In October 2018 a six-year-long violation (2005-11) of 120 patient files at the Hants Community Hospital was revealed. At the time Capital Health described this as “inappropriate access”. This resulted in a $400,000 settlement to patients.
A 2012 violation of 707 patient files at the Roseway Hospital came to light in 2017. That cost Nova Scotia taxpayers a $1 million settlement, plus legal costs as well as administrative and investigative costs.
Interestingly, a previous substantial violation and the most recent one were done by employees working in the former Capital Health Authority’s facilities, which is now the NSHA’s Central Zone. That’s significant because these violations were done right under the noses of senior management. This wasn’t done at some distant location executives never set foot in. If they don’t know what’s happening under their noses, how can we trust that they are on top of every day operations across the province? Have there been consequences for executives who fail to monitor those in their employ?

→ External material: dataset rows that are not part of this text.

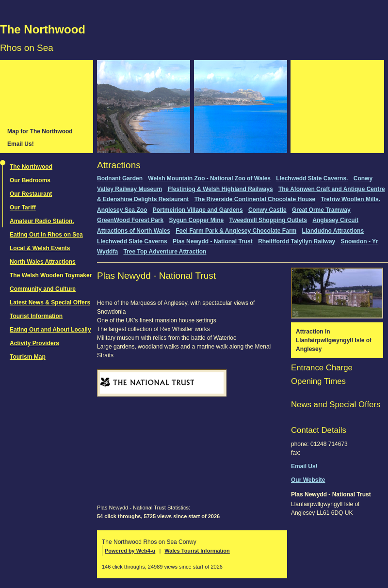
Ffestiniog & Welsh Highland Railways (220, 189)
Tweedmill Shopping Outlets (268, 220)
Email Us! (20, 144)
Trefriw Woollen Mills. (350, 199)
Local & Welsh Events (40, 248)
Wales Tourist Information (197, 551)
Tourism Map (28, 357)
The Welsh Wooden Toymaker (50, 275)
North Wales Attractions (43, 262)
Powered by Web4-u (130, 551)
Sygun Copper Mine (196, 220)
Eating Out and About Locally (50, 330)
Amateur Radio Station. (42, 221)
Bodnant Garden (120, 178)
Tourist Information (36, 316)
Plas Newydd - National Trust (212, 241)
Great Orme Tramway (321, 210)
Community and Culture (43, 289)
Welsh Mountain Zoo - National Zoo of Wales (209, 178)
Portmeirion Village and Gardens (198, 210)
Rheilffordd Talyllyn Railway (296, 241)
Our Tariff (23, 207)
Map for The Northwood (40, 131)
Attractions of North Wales (133, 231)
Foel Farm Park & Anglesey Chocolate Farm (236, 231)
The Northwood (43, 29)
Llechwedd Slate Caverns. (312, 178)
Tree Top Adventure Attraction (164, 252)
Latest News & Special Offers (50, 302)
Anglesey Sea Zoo (122, 210)
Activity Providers (34, 343)
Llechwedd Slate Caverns (132, 241)
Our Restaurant (31, 194)
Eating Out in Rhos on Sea (46, 235)
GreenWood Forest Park (130, 220)
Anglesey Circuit (335, 220)
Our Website (308, 480)
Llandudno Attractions (333, 231)
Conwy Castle (267, 210)
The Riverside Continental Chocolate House (255, 199)
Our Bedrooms (30, 180)
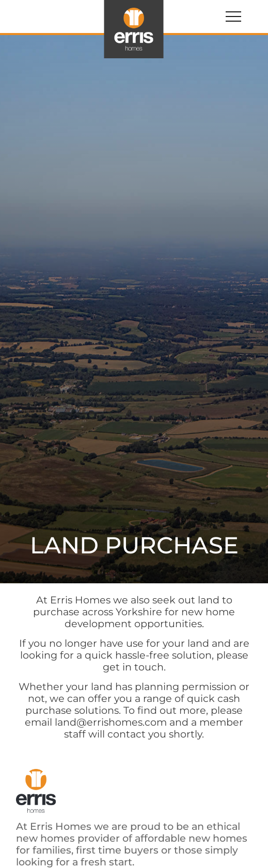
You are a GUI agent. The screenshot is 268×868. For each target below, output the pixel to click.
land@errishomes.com (111, 722)
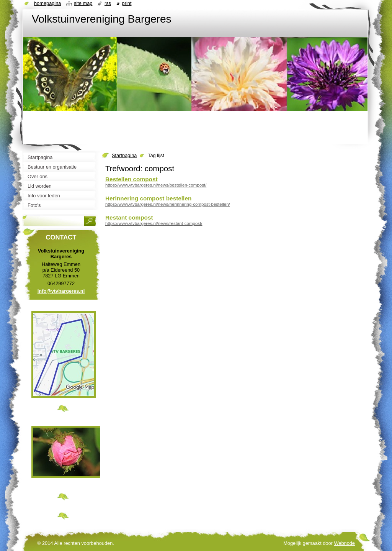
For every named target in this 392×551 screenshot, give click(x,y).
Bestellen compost (131, 179)
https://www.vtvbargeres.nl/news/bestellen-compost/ (156, 185)
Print (127, 3)
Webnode (344, 543)
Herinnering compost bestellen (148, 198)
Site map (83, 3)
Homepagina (47, 3)
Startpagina (124, 155)
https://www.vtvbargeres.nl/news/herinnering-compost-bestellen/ (168, 204)
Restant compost (129, 217)
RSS (108, 3)
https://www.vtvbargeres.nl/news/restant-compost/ (154, 223)
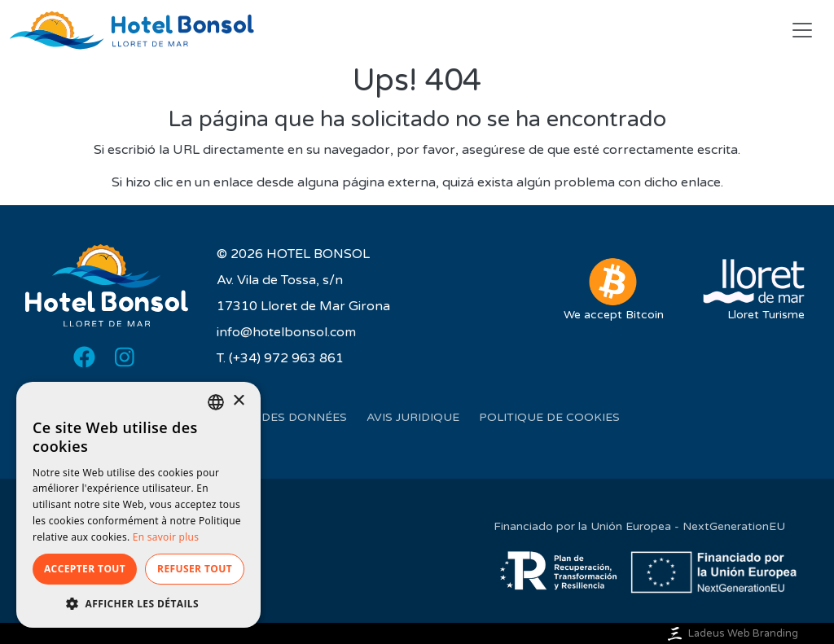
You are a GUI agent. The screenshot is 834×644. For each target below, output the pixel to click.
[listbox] (216, 402)
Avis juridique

Each time a violation is uncovered, the health authority du jour issues a statement that it takes “its commitment to personal privacy seriously and it’s essential that patients can trust their personal information is protected.” Yet violations continue.
Platitudes aren’t good enough. The public deserves a detailed explanation for why these NSHA staff were looking at patient files.
There is no legal right to privacy for an accused. We need to know their name, their position and the purpose of their violations. And what consequences there are for them, the patients and the taxpayer.